**RECORDS SUPPLIED**.
::::::::::
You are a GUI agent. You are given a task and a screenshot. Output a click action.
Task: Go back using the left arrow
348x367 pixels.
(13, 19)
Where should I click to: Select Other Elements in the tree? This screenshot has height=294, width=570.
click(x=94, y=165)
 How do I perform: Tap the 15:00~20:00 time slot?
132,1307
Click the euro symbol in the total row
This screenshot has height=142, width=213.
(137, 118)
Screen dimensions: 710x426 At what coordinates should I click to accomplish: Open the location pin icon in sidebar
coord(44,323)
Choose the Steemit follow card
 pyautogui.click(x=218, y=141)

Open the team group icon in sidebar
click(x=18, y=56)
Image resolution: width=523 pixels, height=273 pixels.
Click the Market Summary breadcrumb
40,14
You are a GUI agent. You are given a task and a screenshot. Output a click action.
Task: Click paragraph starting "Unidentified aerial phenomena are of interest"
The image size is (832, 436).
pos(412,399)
::::::::::
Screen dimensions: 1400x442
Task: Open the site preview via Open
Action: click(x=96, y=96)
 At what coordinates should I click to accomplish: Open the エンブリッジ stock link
::::::::::
The entries above hold a line with "Open the team group icon in sidebar" and a later line with "Task: Click paragraph". Write out exactly those lines and all lines between, nothing more.

Open the team group icon in sidebar
click(x=18, y=56)
Image resolution: width=523 pixels, height=273 pixels.
Click the Market Summary breadcrumb
40,14
You are a GUI agent. You are given a task and a screenshot. Output a click action.
Task: Click paragraph starting "Unidentified aerial phenomena are of interest"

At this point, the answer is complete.